The London police are dull, heavy fellow, with no detective capacity worth mentioning. Their superior officers, if not dull, are heavy, fettered with traditions and hopelessly bound with red tape. Scotland Yard not only refuses information but resents being asked; it scorns suggestions and absolutely declines to afford the press any facilities whatever for the investigation of the Whitechapel murders and hunting the Ripper. It is jealous of outside efforts, and does not know what to do on its own account. Its present method of guarding Whitechapel is demonstrative, but not particularly useful. Attention is chiefly paid to the scenes of former murders, as if Scotland Yard innocently suspected that Jack the Ripper would revisit them. I know at least one beat which a policeman covers in three quarters of an hour, affording ample opportunity for the commission of any crime. Miles of Whitechapel byeways are wretchedly lighted, and it is easy enough to kill and butcher there, with scarcely any possibility of detection.
Some one asks why the police do not institute a house to house search after a murder by Jack the Ripper, but law forbids the police searching a house without a warrant from a magistrate. There are 8,000 houses in Whitechapel, and to search them all would require 8,000 warrants. Before they could be drawn the murderer could be 8,000 miles away. Some one also asks how is it that nobody hears the shriek of the Ripper's victim, but it is extremely unlikely that the victims have time to shriek, so quickly is the murder done. But if they rent the air with cries no one in Whitechapel would heed them. Cries of "Murder!" and calls for the police are so common in Whitechapel that nobody notices them. They are the constant companions of drunken brawls. I heard such cries tonight, but nobody stirred, for the men and women there are always shouting. At every corner there is a brawl.

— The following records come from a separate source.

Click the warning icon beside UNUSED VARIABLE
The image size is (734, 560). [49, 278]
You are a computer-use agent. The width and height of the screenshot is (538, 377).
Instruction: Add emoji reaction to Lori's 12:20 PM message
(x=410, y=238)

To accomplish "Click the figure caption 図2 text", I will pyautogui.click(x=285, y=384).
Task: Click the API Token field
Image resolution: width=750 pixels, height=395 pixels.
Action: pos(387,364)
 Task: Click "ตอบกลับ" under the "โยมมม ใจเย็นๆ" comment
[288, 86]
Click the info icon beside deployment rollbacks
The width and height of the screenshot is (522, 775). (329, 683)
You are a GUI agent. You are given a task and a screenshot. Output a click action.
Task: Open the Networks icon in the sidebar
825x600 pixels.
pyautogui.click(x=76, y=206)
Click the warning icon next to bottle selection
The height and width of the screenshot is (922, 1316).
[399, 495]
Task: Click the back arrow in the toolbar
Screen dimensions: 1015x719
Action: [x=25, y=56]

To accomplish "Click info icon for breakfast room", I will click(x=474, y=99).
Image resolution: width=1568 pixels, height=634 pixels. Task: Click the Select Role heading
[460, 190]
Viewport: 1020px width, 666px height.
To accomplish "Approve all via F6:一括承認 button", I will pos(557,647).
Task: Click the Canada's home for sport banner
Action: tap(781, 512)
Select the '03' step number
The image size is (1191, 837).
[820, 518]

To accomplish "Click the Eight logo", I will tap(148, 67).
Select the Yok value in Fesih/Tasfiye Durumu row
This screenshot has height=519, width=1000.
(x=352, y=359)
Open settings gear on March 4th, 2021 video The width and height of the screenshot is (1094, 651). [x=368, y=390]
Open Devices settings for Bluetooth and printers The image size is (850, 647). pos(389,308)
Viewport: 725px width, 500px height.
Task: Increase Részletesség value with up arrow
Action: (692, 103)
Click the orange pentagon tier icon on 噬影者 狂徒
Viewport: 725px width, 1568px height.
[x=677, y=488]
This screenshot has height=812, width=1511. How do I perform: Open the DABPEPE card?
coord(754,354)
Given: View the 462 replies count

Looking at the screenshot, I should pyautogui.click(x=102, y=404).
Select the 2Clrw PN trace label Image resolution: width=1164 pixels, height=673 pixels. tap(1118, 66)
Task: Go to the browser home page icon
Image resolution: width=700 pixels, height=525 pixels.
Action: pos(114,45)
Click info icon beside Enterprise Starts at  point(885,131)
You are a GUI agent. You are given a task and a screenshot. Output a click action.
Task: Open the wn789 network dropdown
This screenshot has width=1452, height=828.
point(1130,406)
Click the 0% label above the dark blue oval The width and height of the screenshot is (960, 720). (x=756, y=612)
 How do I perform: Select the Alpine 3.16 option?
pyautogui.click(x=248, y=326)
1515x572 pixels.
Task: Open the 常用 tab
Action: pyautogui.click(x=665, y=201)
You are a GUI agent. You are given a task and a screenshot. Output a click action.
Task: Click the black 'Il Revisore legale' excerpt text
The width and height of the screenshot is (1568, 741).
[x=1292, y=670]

Tonight the public houses are filled with poor looking people, and publicans do more business than any other tradesmen in Whitechapel. There are stuffy, garish taverns everywhere, and this is their gain night. The men are guzzling, the women are guzzling and brawling, and there are almost as many babies and little toddling youngsters as there are adults in the bar rooms. It is a frightful and revolting sight. There are none of the decent poor among this riotous lot. These creatures are not honest workers. They are barely like human beings. For the most part they are English born. That they should be born as they are, that they should live as they do, and die as they do in the gutter, the docks and the river, is a disgrace to English civilization. Perhaps Jack the Ripper will bring this fact home to English minds and warn the rest of humanity. Meanwhile this mysterious assassin remains undiscovered, and there is no present hope of finding him. Will he follow his last year's method and kill another woman before the month is over? If he does, he will probably escape unhindered. A well known lunacy doctor in London promises positively to catch Jack the Ripper within six weeks if Scotland Yard will render assistance, but Scotland Yard refuses it and will not even take a hint.